A series of free evening lectures at the University of Waikato will begin in the week leading up to Seaweek. The lectures will cover a range of coastal topics from the importance of our harbours as fish nurseries to experts sharing their first hand experiences of the devastation caused by tsunamis across the globe.
"The lectures are a great opportunity for the people of the Waikato to hear directly from the experts on a range of topical issues," said Mr Stephens.
Meanwhile in Raglan, the Whaingaroa Community and Environment Day, which includes the annual recycled raft race, will be hosted by Xtreme Waste, Raglan Community House, and the Whaingaroa Environment Centre. Activities will run from 10:30am till 3pm on Saturday 6 March at the Te Kopua Domain. Besides the raft race, activities will include a sand castle competition, music, drama, and various workshops.
Also, Environment Waikato and Xtreme Waste are teaming up with schools across the region again this year to run a series of beach clean-ups as a practical way of protecting the region’s precious coastal marine areas.

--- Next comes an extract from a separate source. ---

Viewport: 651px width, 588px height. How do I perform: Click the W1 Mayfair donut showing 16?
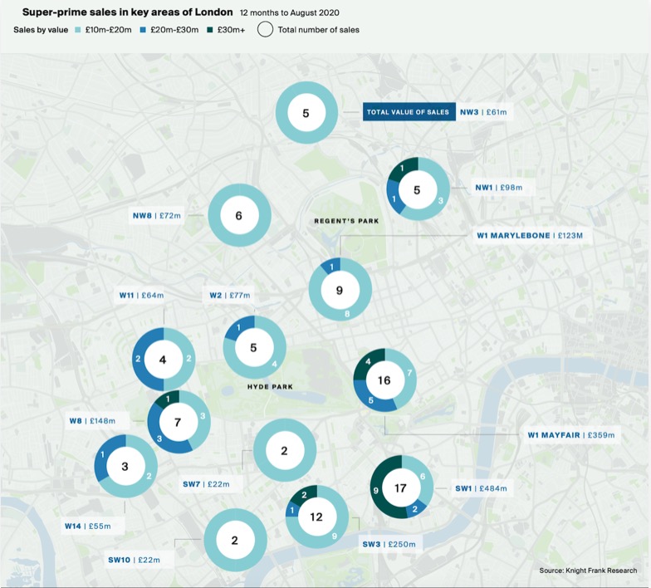click(384, 380)
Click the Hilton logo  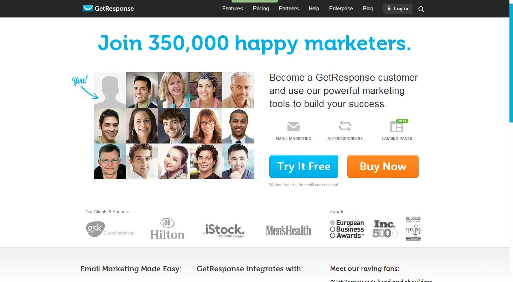[167, 229]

It will involve schools on both coasts gathering up litter and doing waste audits to see where the rubbish is coming from.
"We’re aiming to provide people with the information they need to help care for our beautiful beaches and protect the marine life in our region, such as the endangered Maui dolphin," said Mr Stephens.
"Rubbish can kill dolphins and other marine life. We all need to better respect the marine environment so we can enjoy it and keep it safe for people and sea life," said Mr Stephens.
More information is available from www.ew.govt.nz/Seaweek2010
The following lectures will be held from 7-8pm at AG.30, Gate 8 (off Hillcrest Road), University of Waikato, Hamilton:
Tuesday 2 March: Juvenile coastal fish and their nursery habitats.
Thursday 4 March: Lessons learnt from two decades of tsunami field surveys.
Tuesday 9 March: Sea level on the move?
Thursday 11 March: Increasing coastal community resilience
Saturday 6 March : Whaingaroa Community and Environment Day, Kopua Domain , Raglan, 10:30am-3pm.
A Coromandel FM competition is inviting people to make a 60-second Podcast about what they are doing for Seaweek. It must include this year’s "fish for the future" theme. Entries must be received at Coromandel FM by 4pm, Friday 12 March.